Providing a well-designed EV salary sacrifice plan will reduce your business’s carbon footprint, demonstrating your commitment to the ESG agenda. This will appeal to employees and prospective employees who are increasingly considering the social and environmental impact of their work and their employers. Finally, an efficient salary sacrifice scheme will not only allow employees to save more than a third of the cost of a new electric car, it will save your business employment costs.

How does salary sacrifice for EVs work?

Put simply, an employer acquires an electric vehicle, typically under a lease arrangement. The employee gives up salary equivalent to the lease cost, so the employee has offset the cost the employer has incurred.

However, as the salary is given up before PAYE and NIC, the net salary given up is 67% of the actual lease cost for a basic rate taxpayer and 58% and 53% for higher and additional rate taxpayers respectively.

The tax on an EV as a benefit in kind is very low; 1% of list price for 2021/22 and 2% from April 2022 to March 2025. This means savings for the employee can be substantial and these will increase from 2022/23 when the NIC rate increases. In cash terms, the employee may be benefitting from the use of an EV at a 45%+ discount!

The employer will also benefit significantly as employer NIC, and VAT savings can also be substantial. Even if you are not prioritising ESG issues or outcomes, the financial benefits of EVs are too important to be ignored.

 

We’ve put together a useful guide for understanding and calculating the benefit of an EV car salary sacrifice arrangement for your business.

Download your guide to EV car salary sacrifice

 

Advice and guidance on EV salary sacrifice

Whether you are looking at a single car for an executive, or a wider offering enabling employees to select EVs as their main or even a second car, you need to ensure that the salary sacrifice is effective, the appropriate tax treatment is applied and the correct reporting takes place. There are numerous issues that need to be addressed.

We will help you by;

  • using our salary sacrifice calculator to quantify the tax and NIC and financial consequences across the range of EVs available on the market 
  • designing an EV arrangement which provides the best fit for your business
  • finding the right partner to provide the electric vehicle lease
  • meeting your associated payroll reporting requirements
  • ensuring your salary sacrifice plan is tax compliant
  • personalising the arrangement to look at workplace charging and/or home charging points
  • deliver comprehensive employee communication material on your salary sacrifice plan

You can download our useful guide to understanding the benefits of salary sacrifice for Electric Vehicles or you can talk to our salary sacrifice experts; Caroline Harwood, Shawn Healy or Mark Seaden.

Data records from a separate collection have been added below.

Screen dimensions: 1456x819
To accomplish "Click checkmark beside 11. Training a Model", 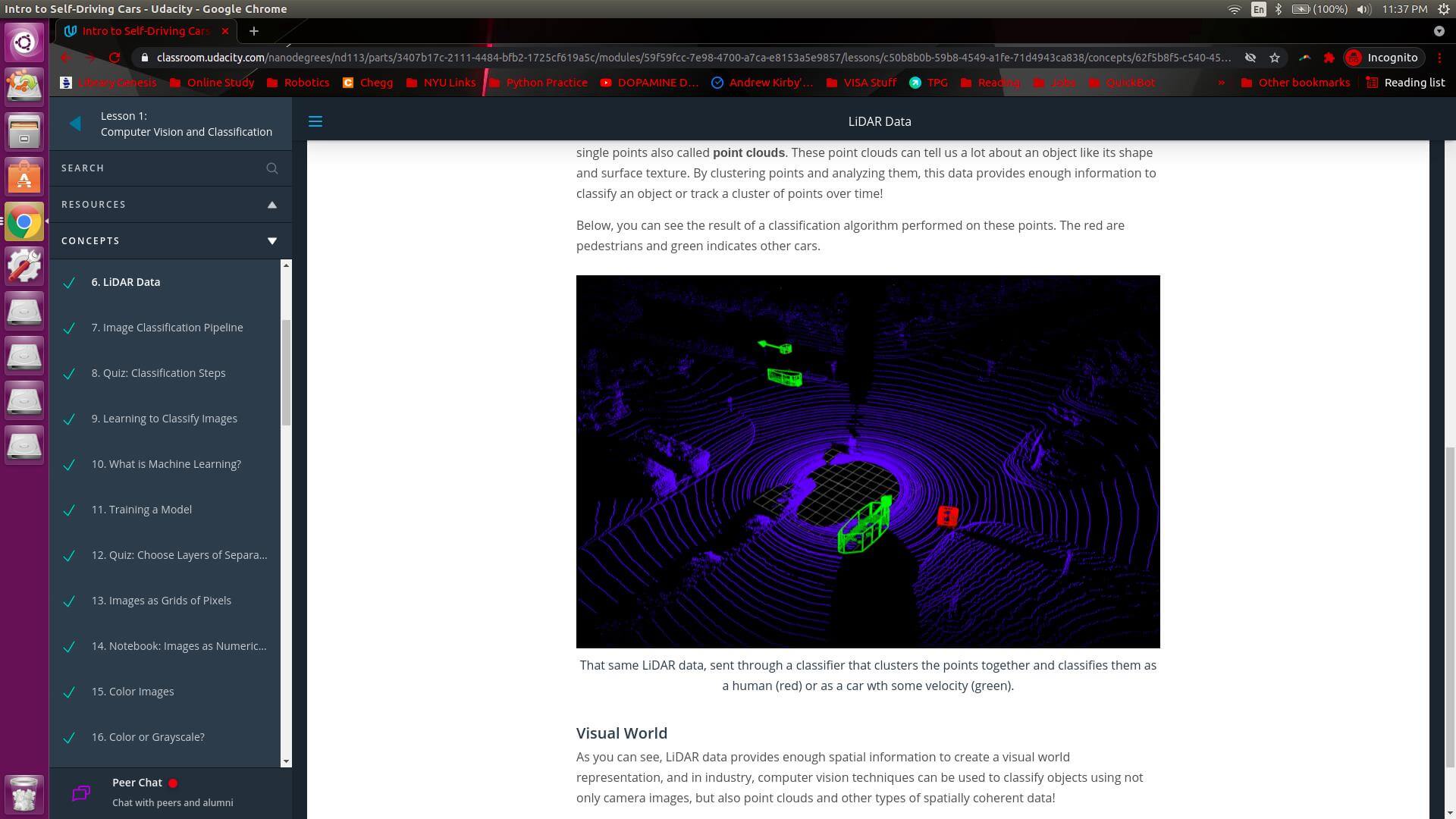I will 69,510.
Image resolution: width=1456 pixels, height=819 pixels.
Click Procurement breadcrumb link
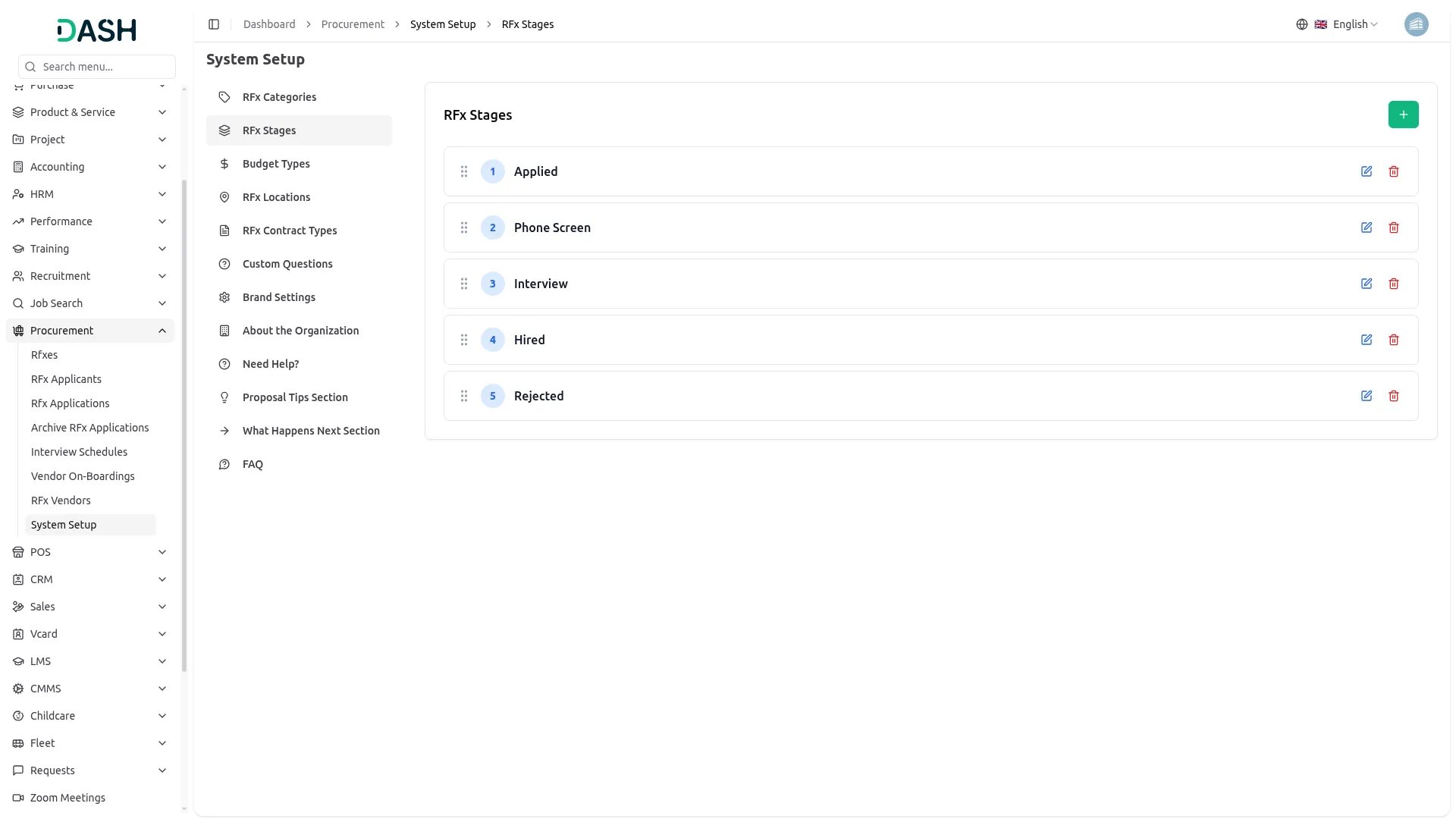(x=353, y=24)

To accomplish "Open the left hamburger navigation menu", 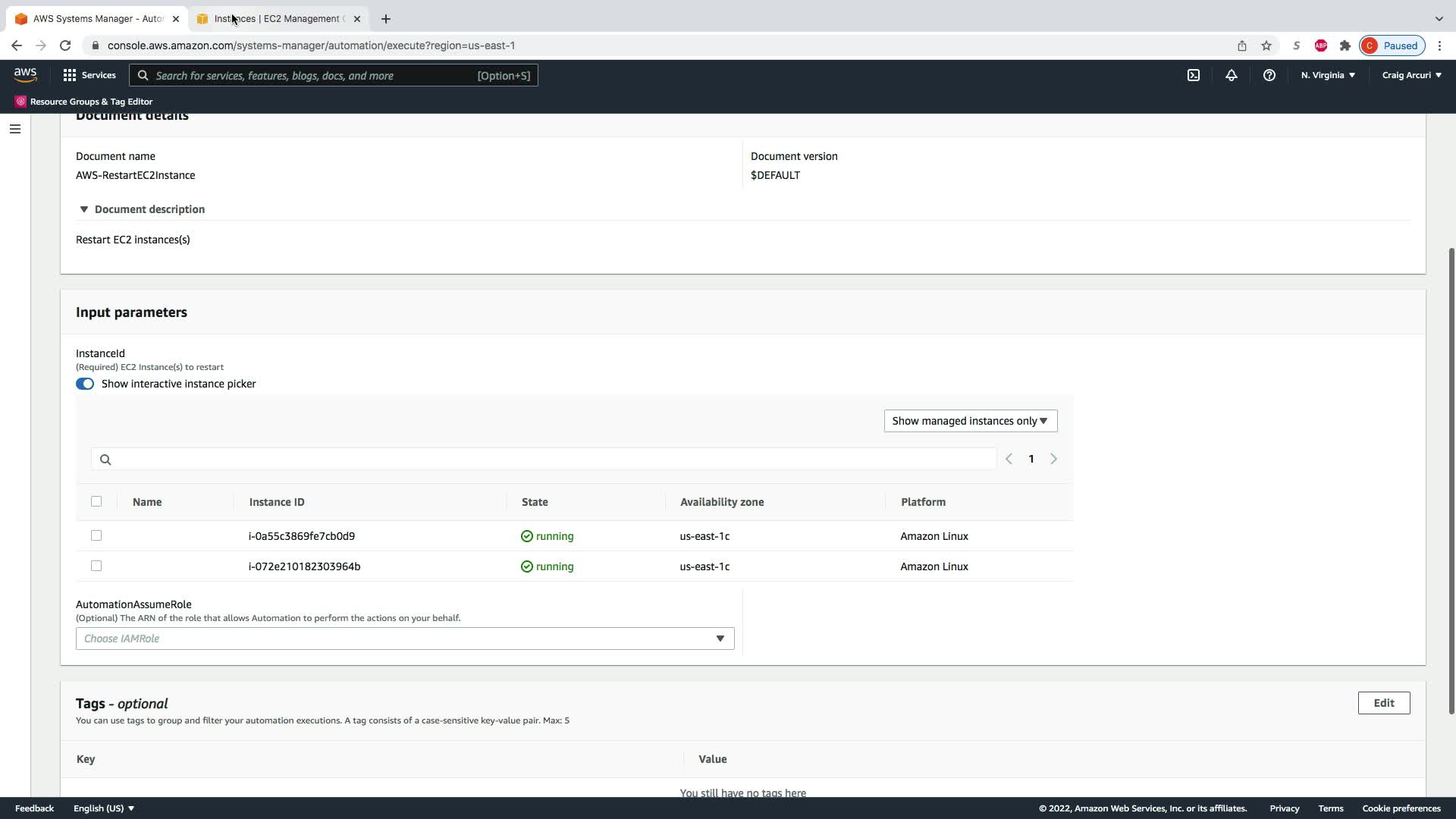I will pos(15,129).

Government and HMRC’s position on EV salary sacrifice

It is not so long ago that HMRC introduced legislation (Optional Remuneration Arrangements) to remove some of the tax advantages of using salary sacrifice. However, the use of EVs was specifically excluded from those measures. In other words, HMRC indicated that they did not consider these arrangements to be controversial. 

Since then the Government has also pledged to investment £620 million into grants for electric vehicles and street charging points. While it is not yet clear exactly how how the £620m funding will be structured and whether employers will be incentivised further to provide employees with electric vehicles (EVs).

The way the company car tax regime was restructured in April 2020 and the recent announcements reflect the Government’s ongoing commitment to incentivising employers to provide EV cars.